Items listed in a dataset:

────

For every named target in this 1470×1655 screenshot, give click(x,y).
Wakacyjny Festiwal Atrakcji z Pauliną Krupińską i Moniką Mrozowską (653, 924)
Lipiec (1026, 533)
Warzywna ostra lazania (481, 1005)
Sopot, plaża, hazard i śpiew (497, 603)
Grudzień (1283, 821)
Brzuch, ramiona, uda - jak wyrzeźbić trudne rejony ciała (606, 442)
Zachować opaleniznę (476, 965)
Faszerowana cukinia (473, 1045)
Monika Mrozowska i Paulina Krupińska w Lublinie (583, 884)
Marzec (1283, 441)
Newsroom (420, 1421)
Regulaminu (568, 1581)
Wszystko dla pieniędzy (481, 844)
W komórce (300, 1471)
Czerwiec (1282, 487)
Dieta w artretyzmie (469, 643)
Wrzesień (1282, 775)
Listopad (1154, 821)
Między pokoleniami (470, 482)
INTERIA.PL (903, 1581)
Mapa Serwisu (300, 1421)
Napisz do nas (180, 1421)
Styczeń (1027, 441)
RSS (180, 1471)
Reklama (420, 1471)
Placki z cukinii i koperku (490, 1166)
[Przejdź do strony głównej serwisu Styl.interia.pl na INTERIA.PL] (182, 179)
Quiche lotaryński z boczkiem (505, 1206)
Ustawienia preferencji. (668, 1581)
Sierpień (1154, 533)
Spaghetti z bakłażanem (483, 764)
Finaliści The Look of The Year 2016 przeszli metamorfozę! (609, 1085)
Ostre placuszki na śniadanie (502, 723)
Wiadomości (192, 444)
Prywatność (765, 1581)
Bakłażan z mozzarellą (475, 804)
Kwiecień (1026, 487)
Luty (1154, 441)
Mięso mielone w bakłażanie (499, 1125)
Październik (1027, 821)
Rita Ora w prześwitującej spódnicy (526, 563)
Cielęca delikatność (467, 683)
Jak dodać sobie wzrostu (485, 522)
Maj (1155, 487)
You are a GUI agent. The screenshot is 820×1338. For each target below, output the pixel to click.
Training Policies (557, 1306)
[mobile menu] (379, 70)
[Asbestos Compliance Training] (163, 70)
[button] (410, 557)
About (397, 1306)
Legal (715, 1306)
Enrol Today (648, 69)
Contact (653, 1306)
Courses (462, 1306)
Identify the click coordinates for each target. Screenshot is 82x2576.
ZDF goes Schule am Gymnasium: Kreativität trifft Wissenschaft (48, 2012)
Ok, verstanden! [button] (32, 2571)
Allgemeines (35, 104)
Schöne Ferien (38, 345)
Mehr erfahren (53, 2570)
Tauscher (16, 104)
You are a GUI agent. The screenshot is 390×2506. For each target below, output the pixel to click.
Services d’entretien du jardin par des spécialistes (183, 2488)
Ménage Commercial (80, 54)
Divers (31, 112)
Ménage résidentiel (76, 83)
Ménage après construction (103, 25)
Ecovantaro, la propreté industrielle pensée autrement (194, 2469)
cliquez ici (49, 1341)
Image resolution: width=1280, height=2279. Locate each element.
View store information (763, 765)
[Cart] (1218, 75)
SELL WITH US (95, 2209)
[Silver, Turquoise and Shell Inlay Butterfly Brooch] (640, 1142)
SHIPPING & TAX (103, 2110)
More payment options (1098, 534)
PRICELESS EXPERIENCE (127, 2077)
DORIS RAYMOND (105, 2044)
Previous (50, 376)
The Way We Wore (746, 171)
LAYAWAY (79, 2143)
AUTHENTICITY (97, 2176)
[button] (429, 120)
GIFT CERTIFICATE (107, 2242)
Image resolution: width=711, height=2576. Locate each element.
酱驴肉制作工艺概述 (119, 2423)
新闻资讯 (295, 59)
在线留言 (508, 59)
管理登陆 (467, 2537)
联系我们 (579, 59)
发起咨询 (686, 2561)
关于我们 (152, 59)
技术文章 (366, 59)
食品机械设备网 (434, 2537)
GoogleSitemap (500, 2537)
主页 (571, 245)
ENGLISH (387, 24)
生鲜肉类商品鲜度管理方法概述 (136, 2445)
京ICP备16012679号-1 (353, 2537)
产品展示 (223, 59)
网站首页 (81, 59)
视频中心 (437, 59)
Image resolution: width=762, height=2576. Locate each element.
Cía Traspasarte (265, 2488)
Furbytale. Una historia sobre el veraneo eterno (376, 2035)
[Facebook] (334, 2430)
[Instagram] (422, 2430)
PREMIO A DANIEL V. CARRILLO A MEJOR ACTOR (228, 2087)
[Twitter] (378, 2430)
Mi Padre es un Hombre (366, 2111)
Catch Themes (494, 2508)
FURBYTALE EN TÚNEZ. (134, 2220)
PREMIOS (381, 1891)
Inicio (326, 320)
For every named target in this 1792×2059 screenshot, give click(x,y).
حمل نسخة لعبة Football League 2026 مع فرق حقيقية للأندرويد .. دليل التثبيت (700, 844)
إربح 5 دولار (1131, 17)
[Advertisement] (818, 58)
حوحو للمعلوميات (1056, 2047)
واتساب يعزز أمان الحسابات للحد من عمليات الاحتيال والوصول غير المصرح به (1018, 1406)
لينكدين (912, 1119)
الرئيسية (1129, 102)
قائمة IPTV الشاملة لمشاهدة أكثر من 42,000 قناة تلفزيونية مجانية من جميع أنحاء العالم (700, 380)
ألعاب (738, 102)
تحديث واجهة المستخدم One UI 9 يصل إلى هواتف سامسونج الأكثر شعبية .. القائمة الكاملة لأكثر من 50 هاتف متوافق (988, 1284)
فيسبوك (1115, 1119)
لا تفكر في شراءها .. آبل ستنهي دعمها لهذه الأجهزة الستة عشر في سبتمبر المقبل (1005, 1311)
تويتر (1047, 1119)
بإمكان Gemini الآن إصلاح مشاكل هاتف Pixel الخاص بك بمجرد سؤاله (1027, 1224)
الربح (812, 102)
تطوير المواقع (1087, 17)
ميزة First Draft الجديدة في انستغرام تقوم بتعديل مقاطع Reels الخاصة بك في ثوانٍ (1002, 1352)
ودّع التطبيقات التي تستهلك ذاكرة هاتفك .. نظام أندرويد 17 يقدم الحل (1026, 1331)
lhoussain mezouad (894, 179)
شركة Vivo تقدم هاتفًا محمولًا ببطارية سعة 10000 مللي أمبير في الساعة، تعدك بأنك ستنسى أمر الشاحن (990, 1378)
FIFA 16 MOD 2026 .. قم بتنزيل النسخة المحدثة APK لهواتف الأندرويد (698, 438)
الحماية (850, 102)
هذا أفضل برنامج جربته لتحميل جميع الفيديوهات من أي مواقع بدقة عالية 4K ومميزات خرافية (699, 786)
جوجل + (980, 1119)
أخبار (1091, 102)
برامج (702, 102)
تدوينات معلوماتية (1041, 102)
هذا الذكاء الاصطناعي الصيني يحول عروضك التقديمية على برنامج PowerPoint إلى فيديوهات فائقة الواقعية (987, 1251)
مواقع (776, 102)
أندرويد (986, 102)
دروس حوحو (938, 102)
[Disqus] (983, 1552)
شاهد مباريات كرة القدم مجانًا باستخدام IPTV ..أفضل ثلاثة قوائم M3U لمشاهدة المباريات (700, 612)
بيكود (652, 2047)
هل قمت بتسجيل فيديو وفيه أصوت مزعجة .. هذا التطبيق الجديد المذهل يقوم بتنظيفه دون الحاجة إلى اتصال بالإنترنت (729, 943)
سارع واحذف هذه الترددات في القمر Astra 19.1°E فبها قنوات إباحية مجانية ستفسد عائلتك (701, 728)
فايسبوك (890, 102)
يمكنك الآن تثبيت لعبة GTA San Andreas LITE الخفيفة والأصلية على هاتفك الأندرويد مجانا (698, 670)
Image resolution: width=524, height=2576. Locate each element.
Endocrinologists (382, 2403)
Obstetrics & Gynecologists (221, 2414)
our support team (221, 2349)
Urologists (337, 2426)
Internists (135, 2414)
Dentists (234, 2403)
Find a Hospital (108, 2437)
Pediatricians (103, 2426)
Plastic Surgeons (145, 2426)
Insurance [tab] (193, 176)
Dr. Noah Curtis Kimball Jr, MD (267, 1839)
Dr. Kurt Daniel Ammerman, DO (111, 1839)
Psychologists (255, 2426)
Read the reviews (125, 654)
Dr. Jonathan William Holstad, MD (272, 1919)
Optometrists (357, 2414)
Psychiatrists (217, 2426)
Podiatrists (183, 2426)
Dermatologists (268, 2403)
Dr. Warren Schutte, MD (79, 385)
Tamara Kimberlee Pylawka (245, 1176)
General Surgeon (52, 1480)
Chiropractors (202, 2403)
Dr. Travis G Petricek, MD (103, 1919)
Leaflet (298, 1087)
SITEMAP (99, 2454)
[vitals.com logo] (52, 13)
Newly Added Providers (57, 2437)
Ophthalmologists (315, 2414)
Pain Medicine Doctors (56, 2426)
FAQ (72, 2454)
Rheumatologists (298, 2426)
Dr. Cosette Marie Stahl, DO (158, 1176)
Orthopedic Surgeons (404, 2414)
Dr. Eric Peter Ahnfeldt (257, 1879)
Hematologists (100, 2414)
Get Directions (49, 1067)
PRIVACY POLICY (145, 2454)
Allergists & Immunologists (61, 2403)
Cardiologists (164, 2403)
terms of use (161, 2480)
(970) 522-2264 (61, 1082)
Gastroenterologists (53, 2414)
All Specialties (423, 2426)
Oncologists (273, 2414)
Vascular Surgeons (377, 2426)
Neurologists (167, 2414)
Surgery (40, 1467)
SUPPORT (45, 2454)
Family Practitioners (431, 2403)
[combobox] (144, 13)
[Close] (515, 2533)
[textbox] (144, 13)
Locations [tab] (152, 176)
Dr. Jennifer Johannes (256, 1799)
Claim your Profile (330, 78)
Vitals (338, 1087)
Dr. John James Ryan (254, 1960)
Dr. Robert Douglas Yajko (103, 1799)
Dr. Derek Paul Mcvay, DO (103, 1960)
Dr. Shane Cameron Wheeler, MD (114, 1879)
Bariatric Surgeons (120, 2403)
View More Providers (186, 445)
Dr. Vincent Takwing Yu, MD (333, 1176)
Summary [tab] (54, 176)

────

WHAT YOU HAVE TO DO — Considering only lines of the records that hold the string "Surgeons", state how many there are and nothing else.

RESULT — 4